Exercise directions:
Copy task for the material below: print the line with "Where should I click to: Sort" and every line after it to the end, exactly as written, without the pictures.
☆ ☆ ☆
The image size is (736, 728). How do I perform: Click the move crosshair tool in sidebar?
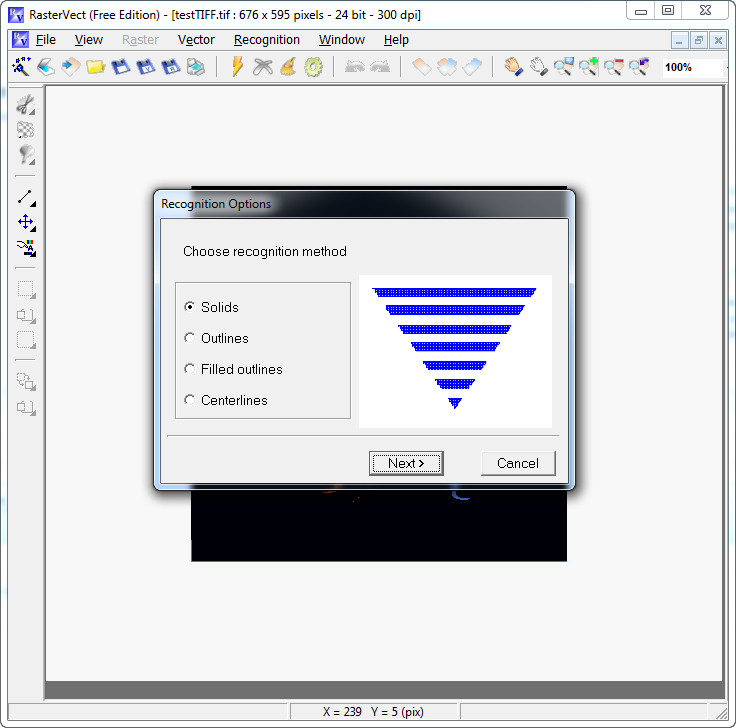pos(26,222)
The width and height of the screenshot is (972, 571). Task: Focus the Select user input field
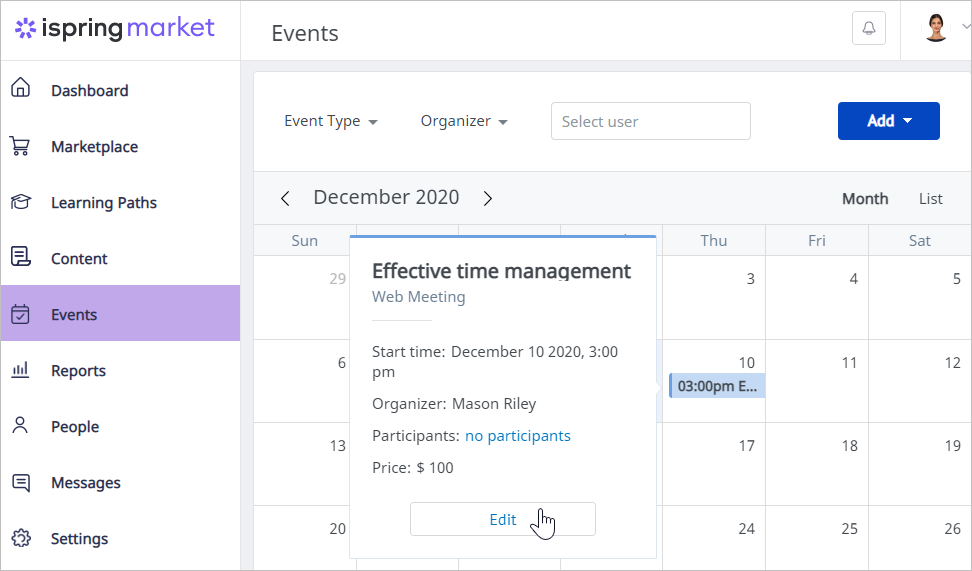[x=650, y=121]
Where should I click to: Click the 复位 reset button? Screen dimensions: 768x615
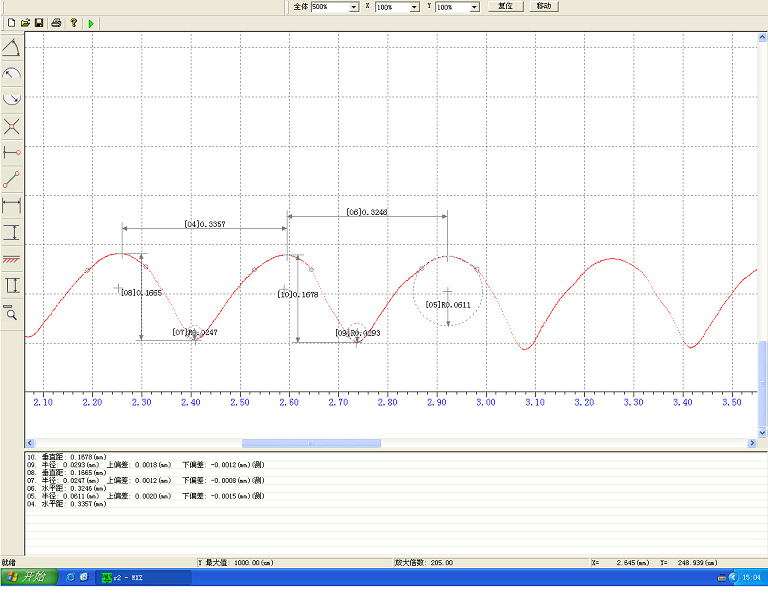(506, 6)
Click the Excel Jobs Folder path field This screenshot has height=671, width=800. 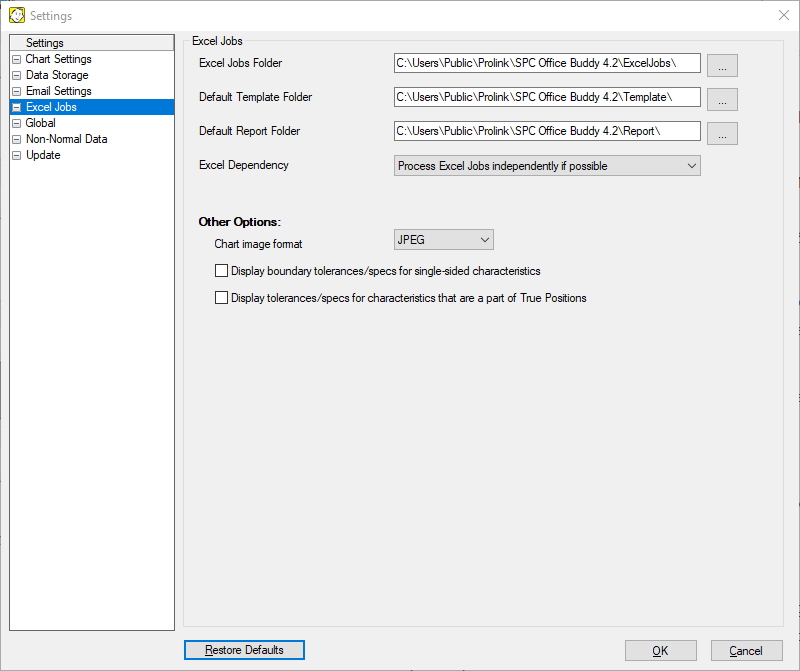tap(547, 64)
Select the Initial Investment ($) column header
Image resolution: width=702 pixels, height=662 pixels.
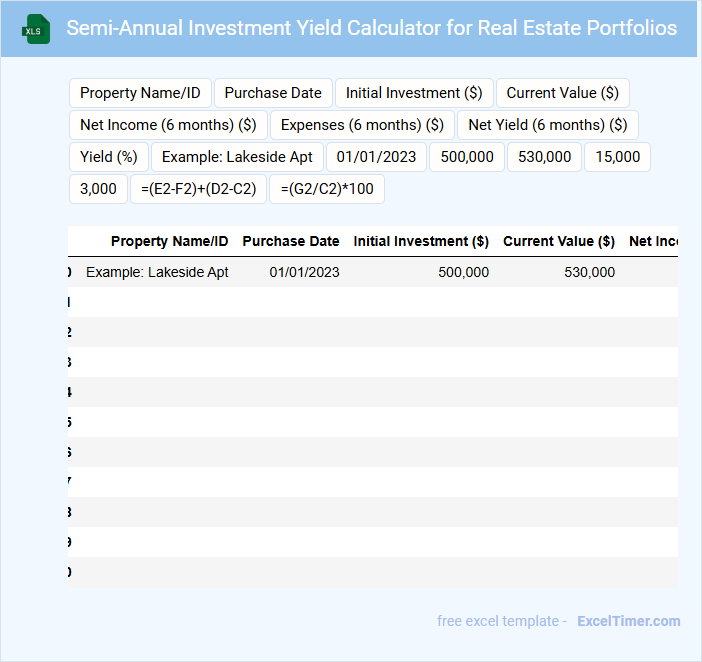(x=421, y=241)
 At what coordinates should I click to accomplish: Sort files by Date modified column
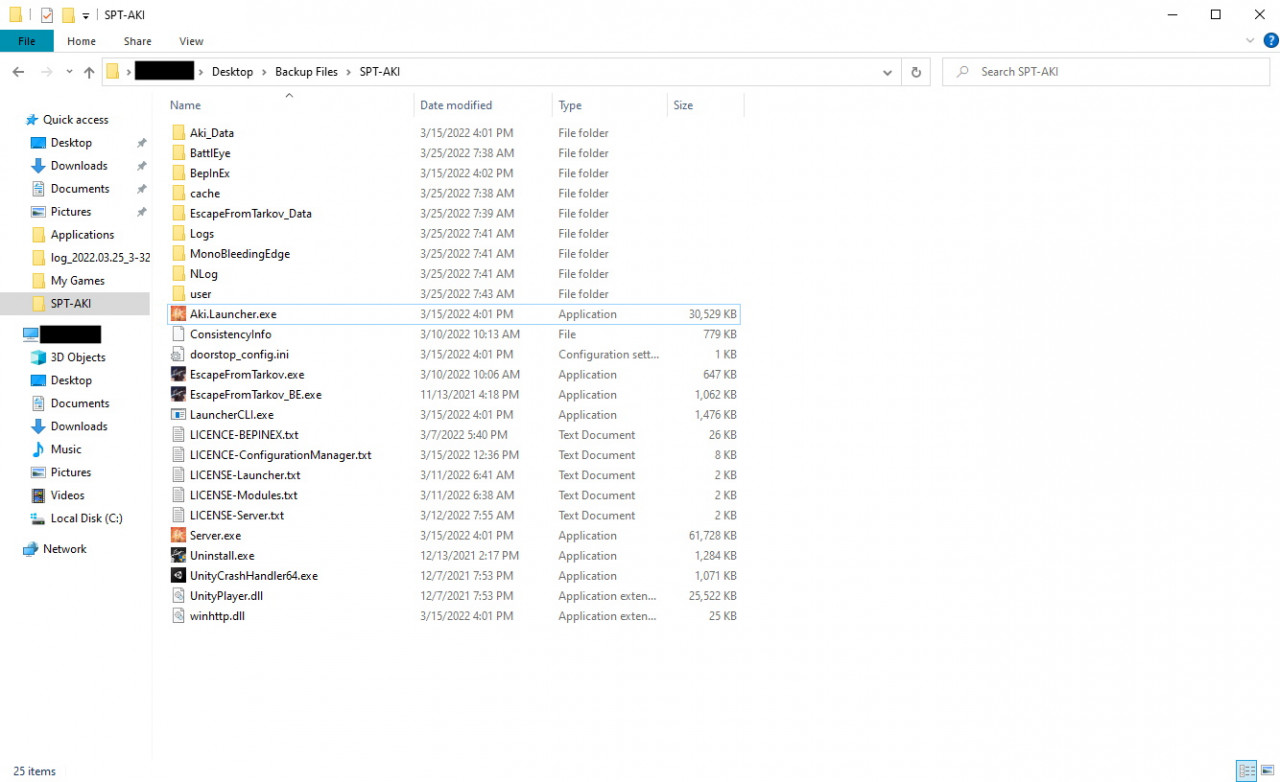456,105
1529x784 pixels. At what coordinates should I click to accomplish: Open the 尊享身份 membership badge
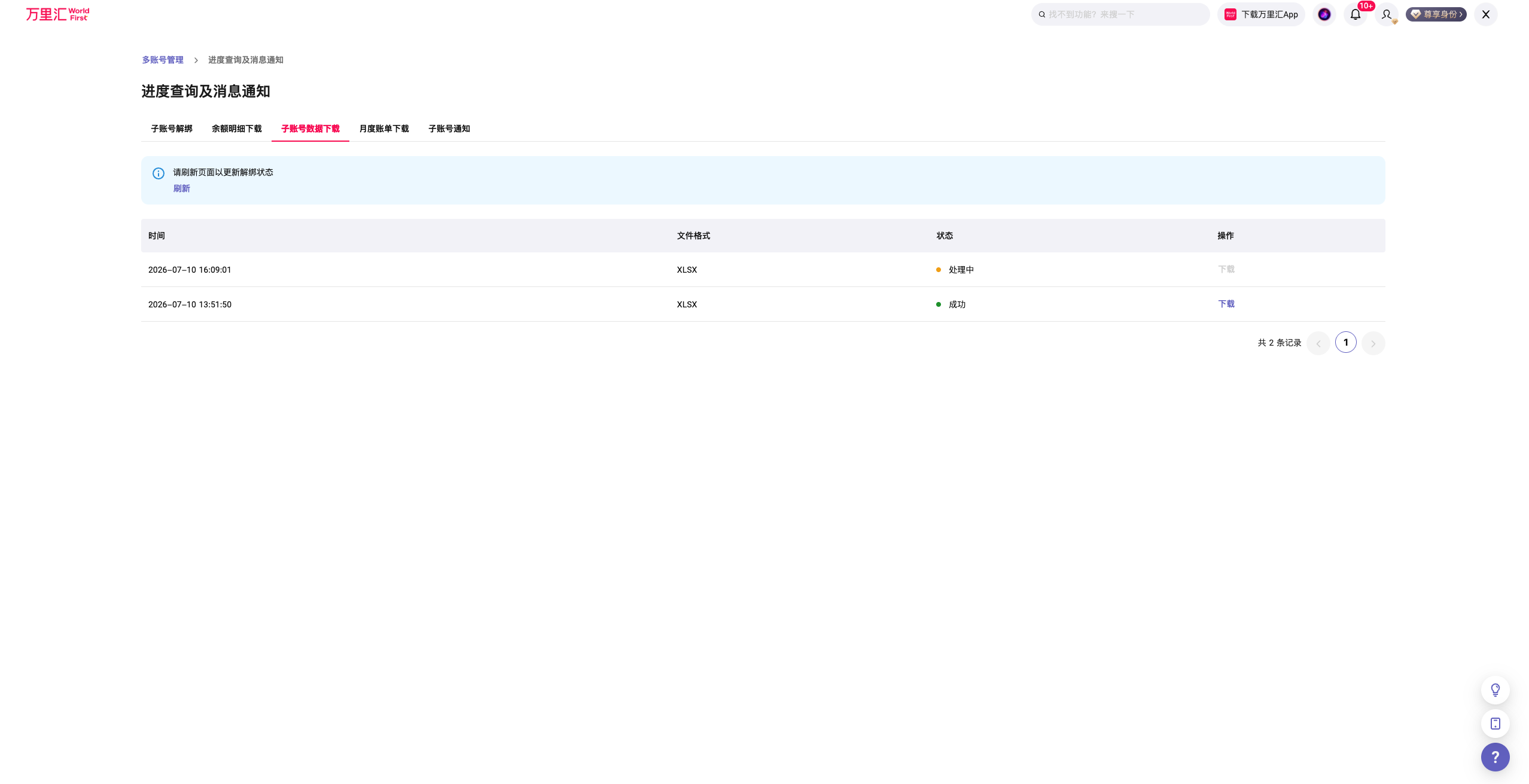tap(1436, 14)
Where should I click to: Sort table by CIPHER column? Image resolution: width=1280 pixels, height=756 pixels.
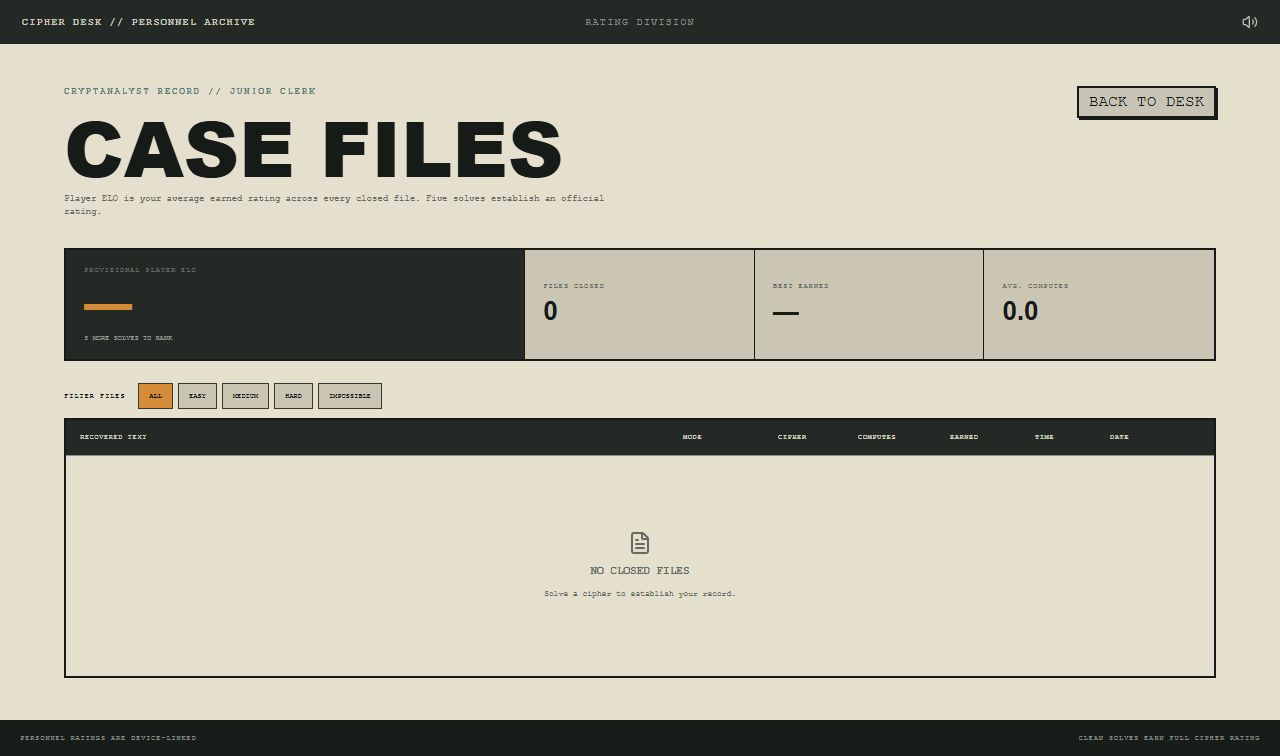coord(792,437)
☆ ☆ ☆
Result of the task:
Where should I click to: Sort table by CIPHER column? Image resolution: width=1280 pixels, height=756 pixels.
coord(792,437)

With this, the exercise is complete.